[Saved entries]
• • •
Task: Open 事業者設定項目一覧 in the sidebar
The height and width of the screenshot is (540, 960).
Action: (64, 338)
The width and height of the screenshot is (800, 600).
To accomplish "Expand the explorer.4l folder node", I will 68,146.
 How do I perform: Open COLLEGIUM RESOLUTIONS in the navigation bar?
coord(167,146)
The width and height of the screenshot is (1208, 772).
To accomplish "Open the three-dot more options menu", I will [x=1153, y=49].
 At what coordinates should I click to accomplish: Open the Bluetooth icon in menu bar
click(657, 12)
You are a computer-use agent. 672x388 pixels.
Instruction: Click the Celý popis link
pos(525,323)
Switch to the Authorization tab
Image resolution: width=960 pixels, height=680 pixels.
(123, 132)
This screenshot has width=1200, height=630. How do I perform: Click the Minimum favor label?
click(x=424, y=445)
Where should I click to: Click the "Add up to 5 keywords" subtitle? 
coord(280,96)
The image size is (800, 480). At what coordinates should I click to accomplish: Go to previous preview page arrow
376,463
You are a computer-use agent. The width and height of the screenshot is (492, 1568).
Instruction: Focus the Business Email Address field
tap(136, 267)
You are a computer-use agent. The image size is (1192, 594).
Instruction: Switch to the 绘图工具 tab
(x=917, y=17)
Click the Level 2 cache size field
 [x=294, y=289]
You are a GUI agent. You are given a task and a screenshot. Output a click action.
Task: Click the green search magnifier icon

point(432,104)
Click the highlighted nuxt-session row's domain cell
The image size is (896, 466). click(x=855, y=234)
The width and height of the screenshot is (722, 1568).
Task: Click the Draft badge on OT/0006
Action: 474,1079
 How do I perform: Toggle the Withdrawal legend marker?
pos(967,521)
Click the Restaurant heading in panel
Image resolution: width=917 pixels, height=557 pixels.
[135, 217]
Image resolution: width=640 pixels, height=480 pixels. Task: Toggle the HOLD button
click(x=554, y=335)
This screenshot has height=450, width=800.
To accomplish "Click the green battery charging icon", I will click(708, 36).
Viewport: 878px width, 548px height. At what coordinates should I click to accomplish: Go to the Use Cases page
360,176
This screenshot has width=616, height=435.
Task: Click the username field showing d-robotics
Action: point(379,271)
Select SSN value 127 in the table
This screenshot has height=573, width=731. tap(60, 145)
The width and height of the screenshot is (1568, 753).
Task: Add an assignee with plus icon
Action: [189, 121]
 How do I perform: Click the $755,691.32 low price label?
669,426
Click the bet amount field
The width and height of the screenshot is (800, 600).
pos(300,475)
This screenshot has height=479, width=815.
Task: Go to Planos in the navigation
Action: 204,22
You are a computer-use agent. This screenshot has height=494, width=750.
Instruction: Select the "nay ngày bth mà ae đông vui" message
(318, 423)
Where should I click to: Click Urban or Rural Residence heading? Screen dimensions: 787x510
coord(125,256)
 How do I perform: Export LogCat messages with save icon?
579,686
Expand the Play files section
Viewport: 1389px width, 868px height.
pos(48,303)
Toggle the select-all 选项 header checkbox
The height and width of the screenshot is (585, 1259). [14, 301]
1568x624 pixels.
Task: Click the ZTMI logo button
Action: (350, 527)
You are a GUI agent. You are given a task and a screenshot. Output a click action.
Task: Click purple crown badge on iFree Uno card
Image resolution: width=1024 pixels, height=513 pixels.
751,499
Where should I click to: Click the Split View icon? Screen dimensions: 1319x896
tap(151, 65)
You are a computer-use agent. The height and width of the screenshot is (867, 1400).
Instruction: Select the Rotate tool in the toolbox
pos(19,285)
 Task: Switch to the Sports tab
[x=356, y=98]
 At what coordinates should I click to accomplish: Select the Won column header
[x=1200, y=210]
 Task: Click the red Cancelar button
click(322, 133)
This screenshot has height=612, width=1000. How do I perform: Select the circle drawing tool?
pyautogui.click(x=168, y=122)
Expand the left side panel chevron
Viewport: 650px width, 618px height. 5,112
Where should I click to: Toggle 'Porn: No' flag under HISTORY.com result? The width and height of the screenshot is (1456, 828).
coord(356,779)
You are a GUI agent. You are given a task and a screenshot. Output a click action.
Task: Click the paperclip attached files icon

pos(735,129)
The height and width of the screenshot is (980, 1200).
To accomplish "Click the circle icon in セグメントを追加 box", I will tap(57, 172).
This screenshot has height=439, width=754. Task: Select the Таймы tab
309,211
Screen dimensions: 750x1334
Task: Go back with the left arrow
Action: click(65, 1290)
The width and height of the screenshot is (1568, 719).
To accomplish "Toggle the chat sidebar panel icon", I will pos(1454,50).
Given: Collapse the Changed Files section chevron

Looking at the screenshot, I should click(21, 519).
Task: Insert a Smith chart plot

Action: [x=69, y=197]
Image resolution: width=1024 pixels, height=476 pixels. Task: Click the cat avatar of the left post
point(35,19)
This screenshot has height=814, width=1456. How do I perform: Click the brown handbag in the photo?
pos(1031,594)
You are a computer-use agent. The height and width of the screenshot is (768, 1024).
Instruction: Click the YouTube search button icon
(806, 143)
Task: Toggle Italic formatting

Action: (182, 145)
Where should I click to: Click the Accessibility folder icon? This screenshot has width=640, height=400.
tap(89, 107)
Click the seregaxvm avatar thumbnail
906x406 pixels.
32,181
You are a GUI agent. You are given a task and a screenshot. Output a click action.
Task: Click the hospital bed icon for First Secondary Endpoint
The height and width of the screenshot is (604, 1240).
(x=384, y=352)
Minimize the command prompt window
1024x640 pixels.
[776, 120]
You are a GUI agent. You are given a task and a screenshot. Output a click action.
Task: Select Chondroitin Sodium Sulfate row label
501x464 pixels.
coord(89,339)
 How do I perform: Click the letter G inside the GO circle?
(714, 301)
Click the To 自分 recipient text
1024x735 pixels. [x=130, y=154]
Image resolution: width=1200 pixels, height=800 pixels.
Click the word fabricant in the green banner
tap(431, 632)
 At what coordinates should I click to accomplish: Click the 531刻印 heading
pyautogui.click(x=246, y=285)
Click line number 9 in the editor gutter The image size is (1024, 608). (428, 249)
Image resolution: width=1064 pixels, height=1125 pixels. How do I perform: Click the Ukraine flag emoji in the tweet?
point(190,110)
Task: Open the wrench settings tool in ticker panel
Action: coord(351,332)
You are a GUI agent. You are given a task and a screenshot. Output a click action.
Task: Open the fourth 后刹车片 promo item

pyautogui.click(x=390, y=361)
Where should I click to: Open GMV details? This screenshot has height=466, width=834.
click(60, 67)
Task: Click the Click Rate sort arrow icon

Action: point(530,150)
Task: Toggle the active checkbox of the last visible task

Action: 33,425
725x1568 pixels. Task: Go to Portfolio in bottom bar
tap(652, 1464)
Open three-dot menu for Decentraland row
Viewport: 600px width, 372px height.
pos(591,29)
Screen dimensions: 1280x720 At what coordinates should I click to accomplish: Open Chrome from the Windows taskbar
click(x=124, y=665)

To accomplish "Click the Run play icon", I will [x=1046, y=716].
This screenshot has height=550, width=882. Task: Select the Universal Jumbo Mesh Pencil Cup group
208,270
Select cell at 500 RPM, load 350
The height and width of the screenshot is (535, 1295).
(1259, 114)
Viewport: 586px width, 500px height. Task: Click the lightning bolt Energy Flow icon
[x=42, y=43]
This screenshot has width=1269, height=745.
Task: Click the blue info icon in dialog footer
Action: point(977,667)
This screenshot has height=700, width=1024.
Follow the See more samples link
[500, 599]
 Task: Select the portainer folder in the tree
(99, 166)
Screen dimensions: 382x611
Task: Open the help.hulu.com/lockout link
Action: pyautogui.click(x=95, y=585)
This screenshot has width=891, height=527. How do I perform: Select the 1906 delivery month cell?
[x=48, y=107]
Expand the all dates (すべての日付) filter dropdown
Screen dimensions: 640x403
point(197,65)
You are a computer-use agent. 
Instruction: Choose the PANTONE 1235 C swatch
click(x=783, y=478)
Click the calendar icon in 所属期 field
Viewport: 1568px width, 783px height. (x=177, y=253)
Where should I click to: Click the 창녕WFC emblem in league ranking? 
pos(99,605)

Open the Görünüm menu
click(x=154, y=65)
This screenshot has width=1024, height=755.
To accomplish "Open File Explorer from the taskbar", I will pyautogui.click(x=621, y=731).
• • •
Check each line of the entries above for the string "will", and return those that contain it.

Result:
To accomplish "Expand the explorer.4l folder node", I will 68,146.
To accomplish "Open the three-dot more options menu", I will [x=1153, y=49].
To accomplish "Click the green battery charging icon", I will click(708, 36).
To accomplish "Click the circle icon in セグメントを追加 box", I will tap(57, 172).
To accomplish "Toggle the chat sidebar panel icon", I will pos(1454,50).
To accomplish "Click the Run play icon", I will [x=1046, y=716].
To accomplish "Open File Explorer from the taskbar", I will pyautogui.click(x=621, y=731).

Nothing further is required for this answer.